## Arbeitsanweisungen
1 – Entscheide für jede der Aussagen (a), (b) und (c), ob sie mit dem Forumsauszug über CSV-Trennzeichen übereinstimmt, und belege jede Antwort mit den entscheidenden Worten wörtlich aus dem Text. (a) Im eigentlichen CSV dient das Komma als Spaltentrenner. (b) Als Trennzeichen wird häufig ein Leerzeichen verwendet. (c) Eine Datei mit Semikolon als Trenner sollte nach dem letzten Beitrag uneingeschränkt CSV heißen.
2 – Führe den Forumsauszug über CSV-Trennzeichen im Anschluss an seinen letzten Satz fort.

## Angezeigter Text
--*--

Das Funktioniert auch bei CSV dateien nur das Problem ist. Wie kriege ich die nächste Spalte hin?
Gibt es dafür auch ein Java Befehl so ne art speicher.newRow() ?


----------



## Michael... (7. Dez 2009)

csv steht für "character separeted values" es wird also ein spezifisches Zeichen als Trennzeichen verwendet. Häufig ein ; oder ein Tab


----------



## Ebenius (7. Dez 2009)

Das Komma [c],[/c] ist der Spaltentrenner im (eigentlichen) CSV. Oft wird auch TAB verwendet, manchmal Semikolon (was dann eigentlich nicht mehr CSV heißen sollte). So lange Deine Zelleninhalte den Trenner nicht selbst benutzen ist das ganze trivial; einfach einen Trenner schreiben, wenn eine Folge-Zelle beginnt.

--*--

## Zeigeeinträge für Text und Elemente
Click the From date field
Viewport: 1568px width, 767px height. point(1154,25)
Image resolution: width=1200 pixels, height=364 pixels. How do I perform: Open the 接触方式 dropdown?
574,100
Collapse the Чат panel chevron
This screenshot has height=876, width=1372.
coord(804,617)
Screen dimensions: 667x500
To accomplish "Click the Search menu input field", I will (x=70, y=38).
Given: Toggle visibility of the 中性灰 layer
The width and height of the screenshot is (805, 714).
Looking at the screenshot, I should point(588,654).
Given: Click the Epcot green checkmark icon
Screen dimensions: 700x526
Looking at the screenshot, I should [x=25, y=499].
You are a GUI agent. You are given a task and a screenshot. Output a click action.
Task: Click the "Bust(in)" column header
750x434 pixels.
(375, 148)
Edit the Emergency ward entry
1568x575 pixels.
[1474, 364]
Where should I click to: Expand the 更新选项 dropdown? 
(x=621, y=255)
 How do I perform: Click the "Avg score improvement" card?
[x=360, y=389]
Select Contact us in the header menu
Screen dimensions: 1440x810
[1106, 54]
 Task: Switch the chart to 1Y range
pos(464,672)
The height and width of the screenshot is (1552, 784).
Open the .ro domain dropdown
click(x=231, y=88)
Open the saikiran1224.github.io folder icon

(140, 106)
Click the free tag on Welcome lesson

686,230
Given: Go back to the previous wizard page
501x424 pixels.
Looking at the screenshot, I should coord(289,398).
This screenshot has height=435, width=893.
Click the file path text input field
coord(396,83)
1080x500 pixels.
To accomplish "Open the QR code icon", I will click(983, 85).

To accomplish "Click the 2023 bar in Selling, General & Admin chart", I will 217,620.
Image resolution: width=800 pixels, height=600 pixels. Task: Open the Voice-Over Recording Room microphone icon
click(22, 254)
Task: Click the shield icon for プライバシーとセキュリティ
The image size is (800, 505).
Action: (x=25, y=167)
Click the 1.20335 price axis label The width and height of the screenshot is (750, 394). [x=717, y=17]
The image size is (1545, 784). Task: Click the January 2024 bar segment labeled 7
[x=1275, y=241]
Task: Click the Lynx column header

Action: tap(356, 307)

--*--

## Schriftliche Antworten
1 –
(a) Ja: „ist der Spaltentrenner im (eigentlichen) CSV“
(b) Nein: „Häufig ein ; oder ein Tab“
(c) Nein: „was dann eigentlich nicht mehr CSV heißen sollte“

2 –
[edit] Whoops, ich kannte bisher nur "Comma Separated Values" als CSV. "Character ..." ist mir neu, die Wikipedia behauptet aber es kann beides heißen. 

Ebenius


----------



## Mcburn (7. Dez 2009)

Okay ^^ dachte es gäb noch ein extra befehl. Gut dann hau ich einfach ein , rein und gut ist.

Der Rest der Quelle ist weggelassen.